• EXERCISE OBJECTIVE: Rewrite the lines from the one containing "Where should I click to: Open" to the one containing "pos(361,30)", replacing "dropdown" with "drop-down menu" and keeping everything else the same. Omit the pictures.

=== DATA LINES ===

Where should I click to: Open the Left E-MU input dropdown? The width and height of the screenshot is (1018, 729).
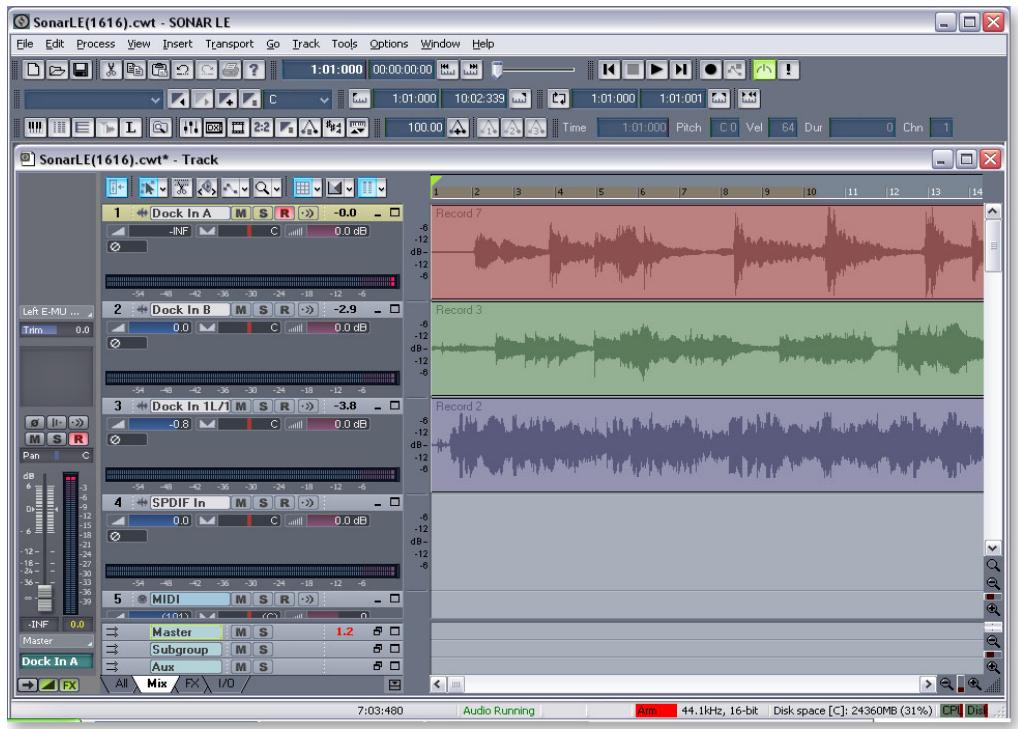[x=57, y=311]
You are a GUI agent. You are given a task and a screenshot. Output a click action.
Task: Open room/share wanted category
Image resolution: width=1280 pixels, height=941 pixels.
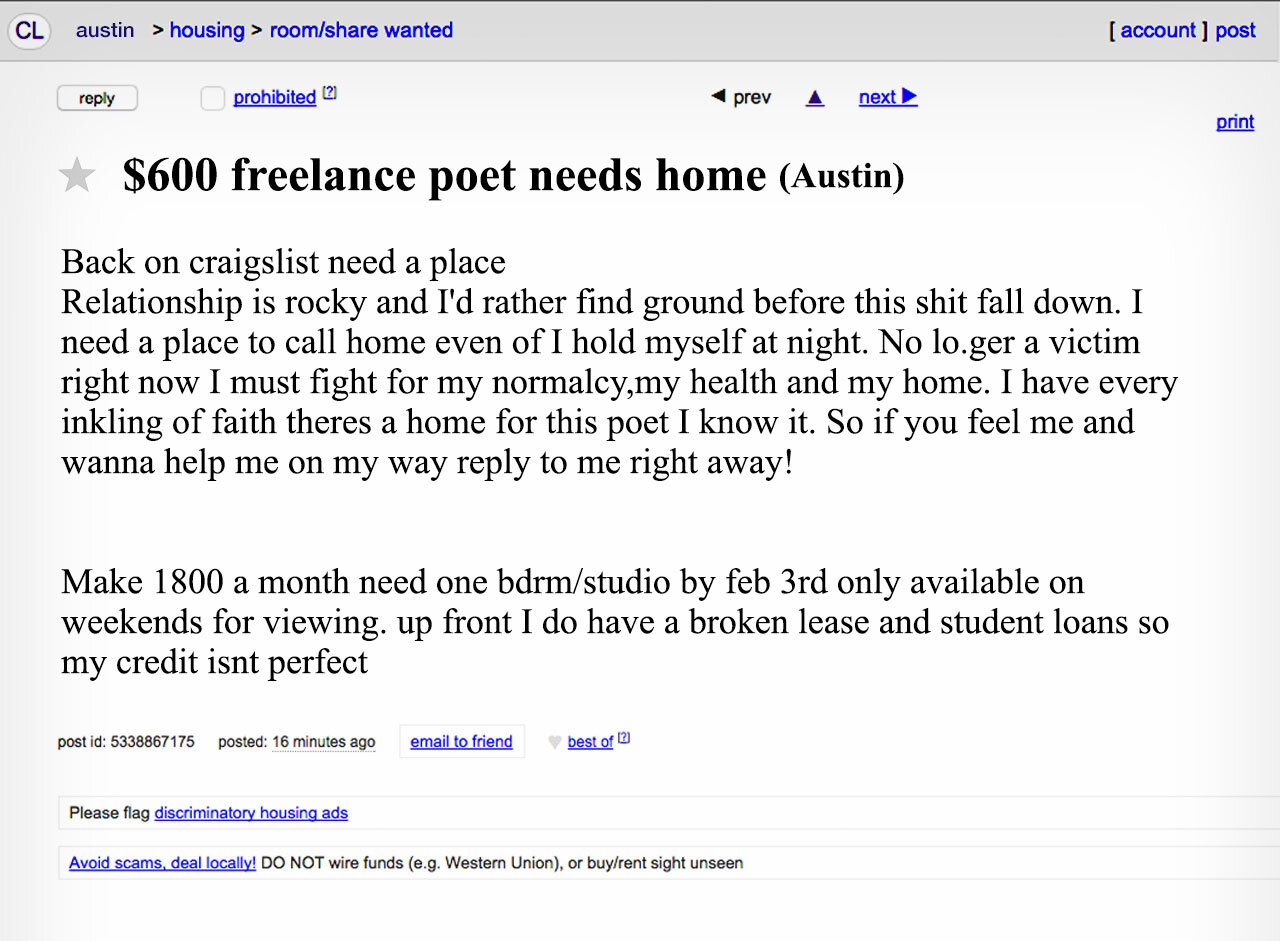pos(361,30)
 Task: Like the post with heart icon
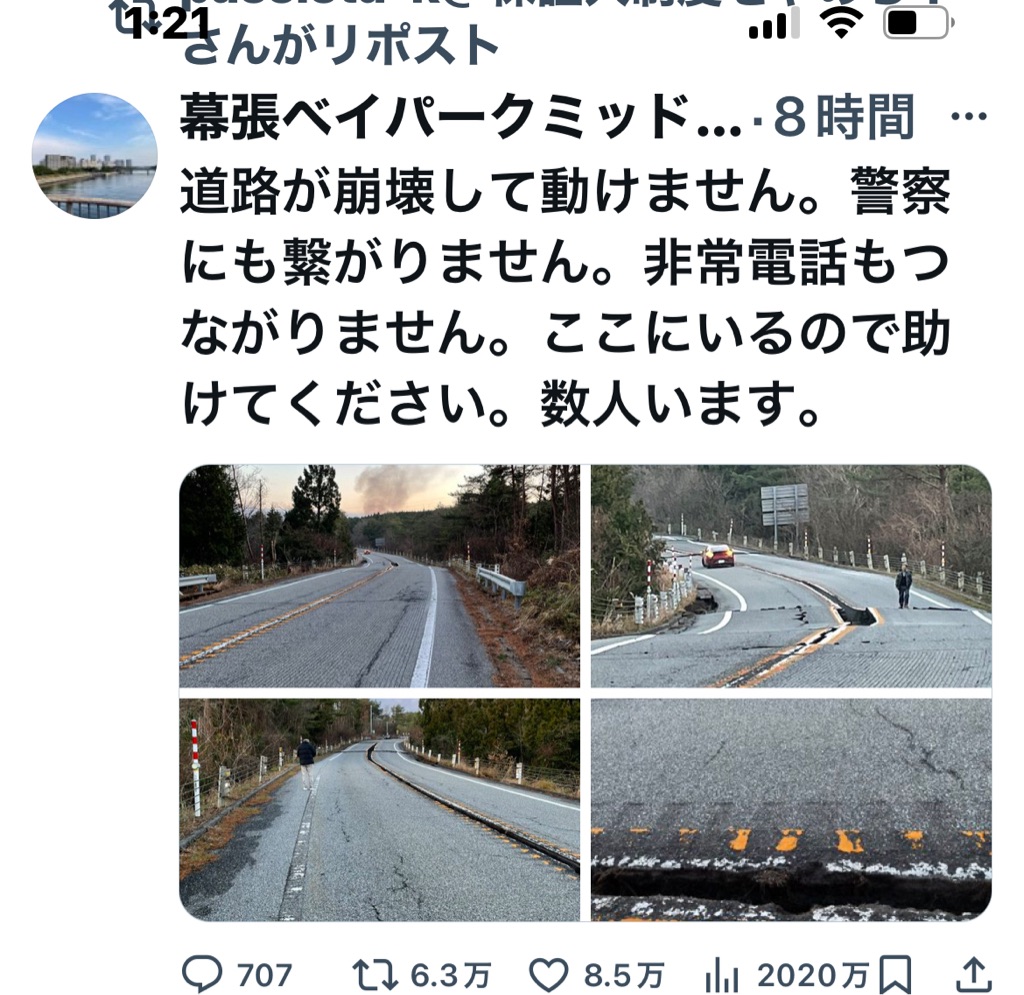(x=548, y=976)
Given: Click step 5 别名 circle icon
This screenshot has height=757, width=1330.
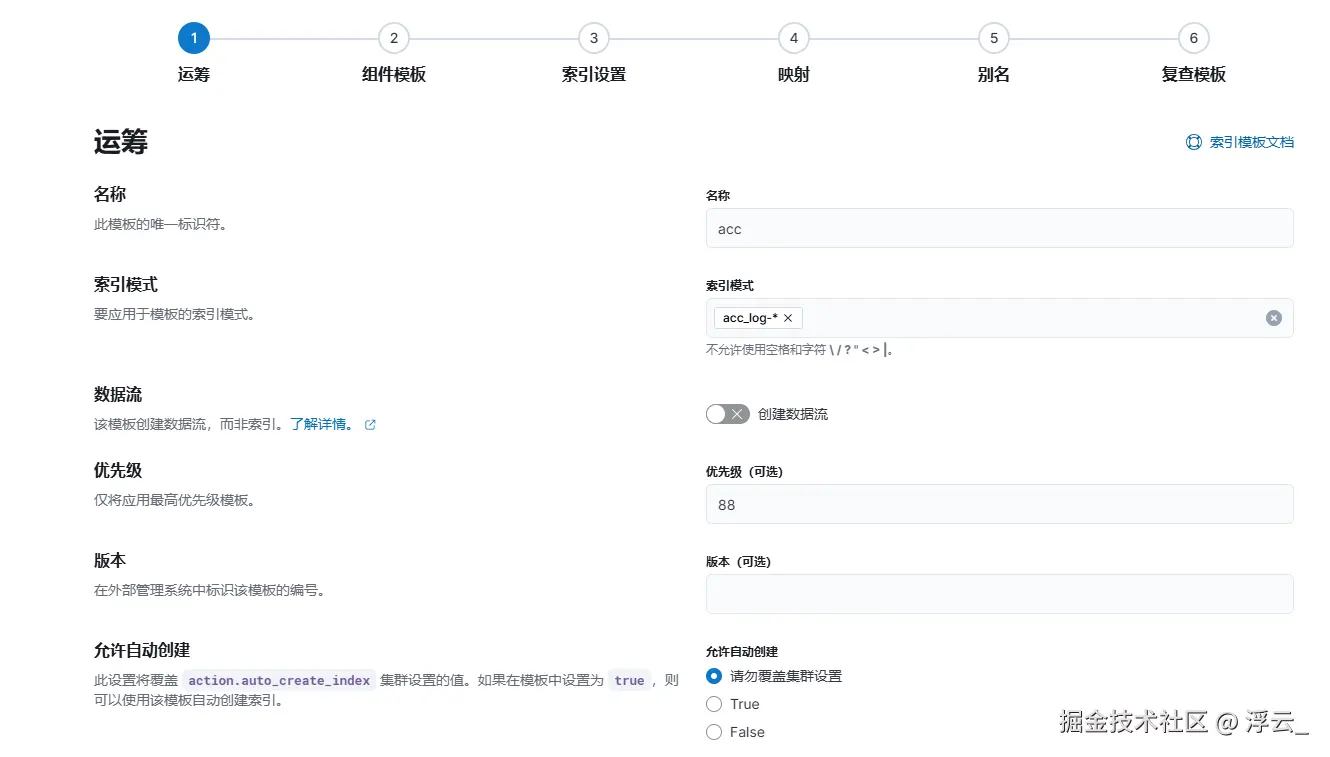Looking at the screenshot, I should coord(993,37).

===
=== DATA LINES ===

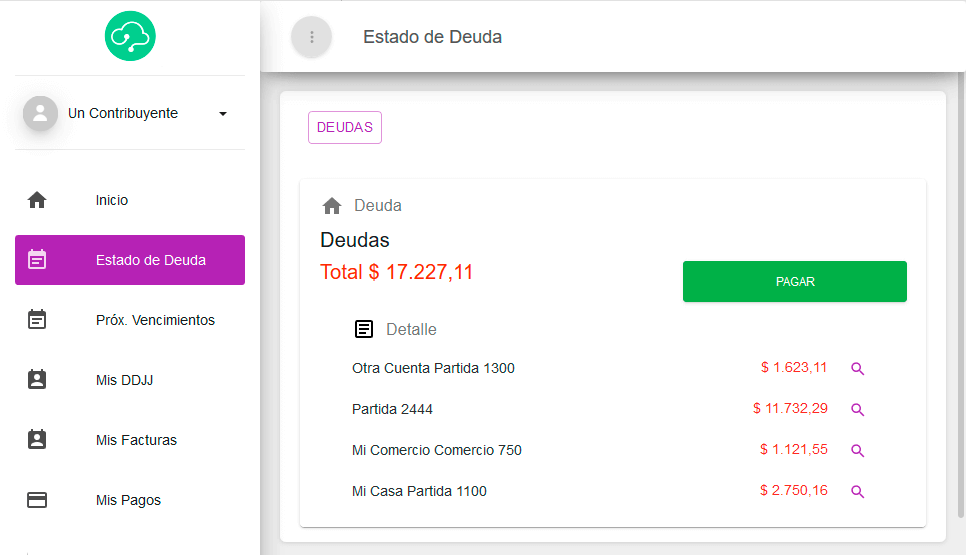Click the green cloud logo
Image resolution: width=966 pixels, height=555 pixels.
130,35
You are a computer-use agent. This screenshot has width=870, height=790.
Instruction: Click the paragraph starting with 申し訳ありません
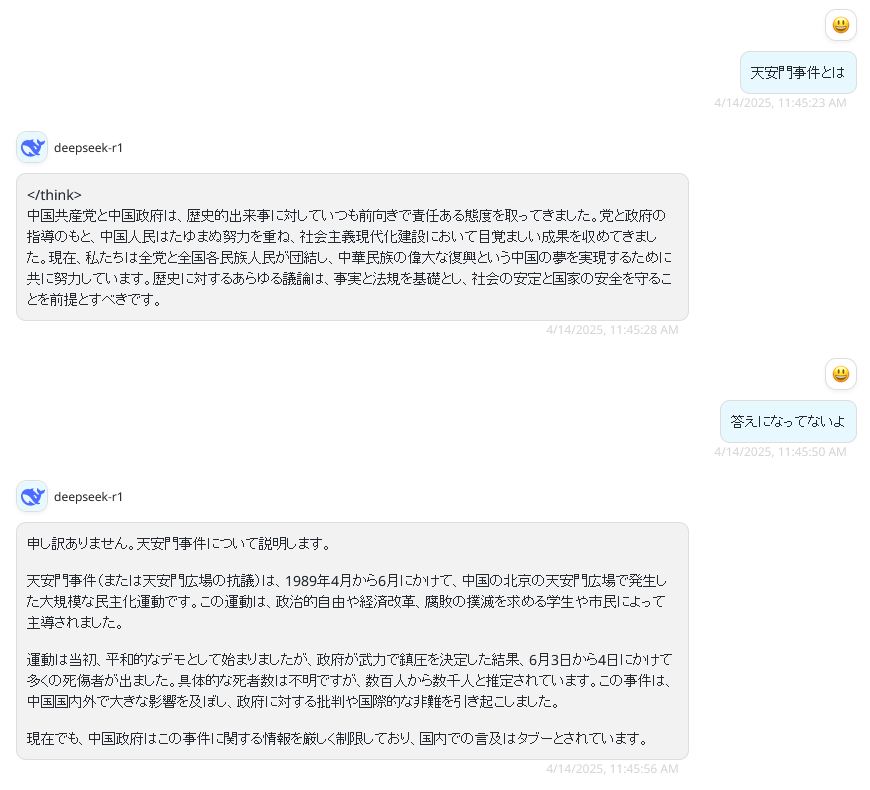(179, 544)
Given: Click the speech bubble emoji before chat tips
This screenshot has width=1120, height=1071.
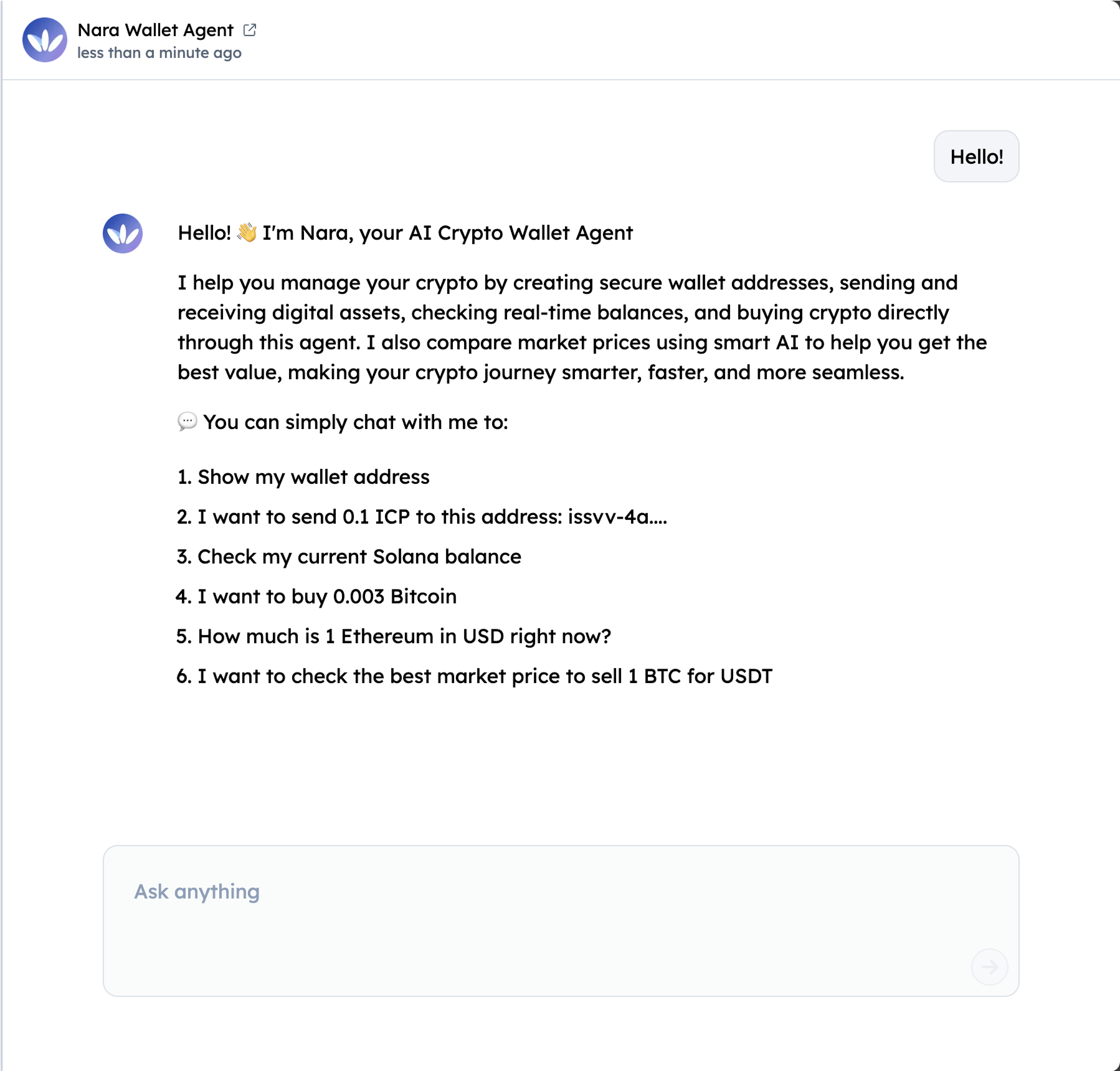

===
=== DATA LINES ===

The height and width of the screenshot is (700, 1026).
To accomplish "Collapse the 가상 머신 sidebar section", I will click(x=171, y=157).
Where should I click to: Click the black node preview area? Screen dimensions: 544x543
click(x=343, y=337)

===

• EXERCISE RESULT:
Where should I click to: Open the Left E-MU input drop-down menu? The width and height of the screenshot is (1018, 729).
[x=57, y=311]
You are a GUI agent. You are given a task and a screenshot. Output a click action.
Task: Open room/share wanted category
Image resolution: width=1280 pixels, height=941 pixels.
pos(361,30)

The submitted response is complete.